The automated craniotomy threshold. A: normalized electric potential vs. distance traveled for 10 holes in 1 mouse skull, each represented by a different color (step size 5 μm, frequency 100 Hz). Traces were aligned (at x-axis = 0) at the point in the curve of maximum slope. B: electrical conductance vs. distance traveled (as in A) for all 10 craniotomies. C: hole size, measured at the base of the skull, measured with X-ray micro-computed tomography (CT), as a function of final normalized electric potential, with the drill stopping when various normalized electrical potentials were reached. n = 98 craniotomies in 5 mice; 200-μm drill bit (width indicated by dotted line). Each mouse is represented by a different shape, with red fill indicating visible blood related to the use of the standard pointed drill bit. For 6 of the 98 craniotomies the drill bit did not pass the bottom of the skull, and thus they are on the y = 0 line. D: hole size vs. electrical conductance for the data in C.
Fig. 3.
Fig. 3.
Implementation and validation of automated craniotomy algorithm. A: automated craniotomy algorithm flowchart. B: representative CT scan of a skull from D. Scale bar, 1 mm. C: representative CT scan of a skull from F. Scale bar, 1 mm. D: hole size as a function of final stopping normalized electric potential for 72 craniotomies in 3 mice with a 200-μm drill bit, step size of 5 μm, and normalized electrical potential threshold of 0.65. Each mouse is represented by a different shape. For 2 of the 72 craniotomies the drill bit did not pass the bottom of the skull, and thus they are at the y = 0 line. E: hole size vs. electrical conductance for the data in D. F: hole size as a function of final stopping normalized electric potential for 20 craniotomies in 5 mice with a 200-μm flat-end end mill, step size of 5 μm, and normalized electrical potential threshold of 0.45. Each mouse is represented by a different shape. For 3 of the 20 craniotomies the drill bit did not pass the bottom of the skull, and thus they are at the y = 0 line. G: electrical conductance vs. hole size for the data in F.
Fig. 4.
Fig. 4.
Implementation of automated craniotomy algorithm on a commercial motorized stereotaxic. A graphical user interface (GUI, top) controls the movement of the stereotaxic frame (A) via a 3-axis control box. A micromotor carving drill (C) with adjustable rotation speeds up to 45,000 rpm is attached to the stereotaxic via a custom adapter. The drill turns an end mill (E) with a tip diameter of 200 μm. When the end mill breaks through the skull, it completes the circuit formed between a wire carrying the 100-Hz test signal from a data acquisition board (B) and a test lead connected to the animal (F).
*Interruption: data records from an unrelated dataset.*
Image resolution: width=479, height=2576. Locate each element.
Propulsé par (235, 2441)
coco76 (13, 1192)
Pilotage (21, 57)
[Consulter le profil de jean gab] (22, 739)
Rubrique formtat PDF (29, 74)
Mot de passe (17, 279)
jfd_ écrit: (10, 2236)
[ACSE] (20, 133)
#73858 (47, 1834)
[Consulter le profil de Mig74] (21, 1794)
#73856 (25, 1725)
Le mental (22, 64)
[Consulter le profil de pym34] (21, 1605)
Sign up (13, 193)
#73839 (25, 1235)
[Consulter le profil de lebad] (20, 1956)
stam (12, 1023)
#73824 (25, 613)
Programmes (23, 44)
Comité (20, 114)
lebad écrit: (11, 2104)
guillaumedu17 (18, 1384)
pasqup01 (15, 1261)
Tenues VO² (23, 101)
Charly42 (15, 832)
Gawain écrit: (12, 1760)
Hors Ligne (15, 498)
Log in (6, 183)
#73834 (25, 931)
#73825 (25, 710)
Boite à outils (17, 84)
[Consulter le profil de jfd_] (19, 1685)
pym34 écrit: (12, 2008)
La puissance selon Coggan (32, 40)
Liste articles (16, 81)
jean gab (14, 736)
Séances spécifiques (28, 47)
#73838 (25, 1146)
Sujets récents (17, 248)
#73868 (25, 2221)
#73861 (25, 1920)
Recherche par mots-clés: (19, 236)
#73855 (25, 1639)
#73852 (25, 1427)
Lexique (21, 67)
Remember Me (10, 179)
The signal wire is attached to the drill bit via a ball bearing (D), allowing continuous impedance testing without the need to stop the drill.
Fig. 5.
Fig. 5.
Automated formation of large cranial windows. A: windows are created after drilling a series of test holes to account for the curvature of the skull (left). In this example, holes are drilled at 7 points along the circumference of a 3-mm circle (dots). Impedance-based feedback is used to measure the location of the brain along the z-axis at each point. Then, cubic spline-based interpolation is used to compute the optimal path for the drill to create a circular pattern in the bone without contacting the underlying tissue (right). The best results were achieved when the drill made a series of shallow, overlapping holes (red) rather than milling horizontally through the bone. B: the steps involved in creating a cranial window in an actual mouse skull (see Supplemental Movie S1 for a video of the windowing process). i: The skull is exposed and cleaned. ii: The center point and diameter of the desired cranial window are manually chosen by the surgeon, and several holes are automatically drilled along its circumference. iii: The drill automatically interpolates between the hole locations at the appropriate depth. iv: The skull is manually removed under saline.